*Instructions to follow:* Go through the listing below and output it word for word.

BEGIN Data for analysis

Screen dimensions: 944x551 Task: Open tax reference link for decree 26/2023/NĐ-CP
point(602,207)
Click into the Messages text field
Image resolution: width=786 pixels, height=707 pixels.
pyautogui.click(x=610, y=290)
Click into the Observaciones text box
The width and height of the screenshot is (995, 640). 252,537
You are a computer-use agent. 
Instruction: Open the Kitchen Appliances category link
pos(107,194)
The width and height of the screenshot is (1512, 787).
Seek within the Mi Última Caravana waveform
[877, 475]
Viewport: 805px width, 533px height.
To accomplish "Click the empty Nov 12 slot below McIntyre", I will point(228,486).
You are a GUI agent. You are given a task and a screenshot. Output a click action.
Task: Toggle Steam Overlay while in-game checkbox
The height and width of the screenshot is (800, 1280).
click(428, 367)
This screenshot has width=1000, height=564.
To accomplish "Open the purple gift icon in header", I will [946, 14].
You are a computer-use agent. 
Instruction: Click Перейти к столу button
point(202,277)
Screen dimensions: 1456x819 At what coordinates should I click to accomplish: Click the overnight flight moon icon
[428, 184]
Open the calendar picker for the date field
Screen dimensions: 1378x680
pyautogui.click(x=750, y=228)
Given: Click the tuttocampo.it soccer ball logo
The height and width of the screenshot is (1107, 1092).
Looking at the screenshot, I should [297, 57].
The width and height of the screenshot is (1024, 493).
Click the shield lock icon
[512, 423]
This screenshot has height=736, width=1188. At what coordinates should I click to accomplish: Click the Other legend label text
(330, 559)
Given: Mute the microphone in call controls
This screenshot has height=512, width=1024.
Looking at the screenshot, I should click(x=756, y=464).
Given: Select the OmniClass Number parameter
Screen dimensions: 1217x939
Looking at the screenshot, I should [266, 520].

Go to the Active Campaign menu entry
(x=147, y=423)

END Data for analysis

*Response:*
Screen dimensions: 944x551 Task: Open tax reference link for decree 26/2023/NĐ-CP
point(602,207)
Click into the Messages text field
Image resolution: width=786 pixels, height=707 pixels.
pyautogui.click(x=610, y=290)
Click into the Observaciones text box
The width and height of the screenshot is (995, 640). 252,537
You are a computer-use agent. 
Instruction: Open the Kitchen Appliances category link
pos(107,194)
The width and height of the screenshot is (1512, 787).
Seek within the Mi Última Caravana waveform
[877, 475]
Viewport: 805px width, 533px height.
To accomplish "Click the empty Nov 12 slot below McIntyre", I will point(228,486).
You are a GUI agent. You are given a task and a screenshot. Output a click action.
Task: Toggle Steam Overlay while in-game checkbox
The height and width of the screenshot is (800, 1280).
click(428, 367)
This screenshot has width=1000, height=564.
To accomplish "Open the purple gift icon in header", I will [946, 14].
You are a computer-use agent. 
Instruction: Click Перейти к столу button
point(202,277)
Screen dimensions: 1456x819 At what coordinates should I click to accomplish: Click the overnight flight moon icon
[428, 184]
Open the calendar picker for the date field
Screen dimensions: 1378x680
pyautogui.click(x=750, y=228)
Given: Click the tuttocampo.it soccer ball logo
The height and width of the screenshot is (1107, 1092).
Looking at the screenshot, I should [297, 57].
The width and height of the screenshot is (1024, 493).
Click the shield lock icon
[512, 423]
This screenshot has height=736, width=1188. At what coordinates should I click to accomplish: Click the Other legend label text
(330, 559)
Given: Mute the microphone in call controls
This screenshot has height=512, width=1024.
Looking at the screenshot, I should click(x=756, y=464).
Given: Select the OmniClass Number parameter
Screen dimensions: 1217x939
Looking at the screenshot, I should [266, 520].

Go to the Active Campaign menu entry
(x=147, y=423)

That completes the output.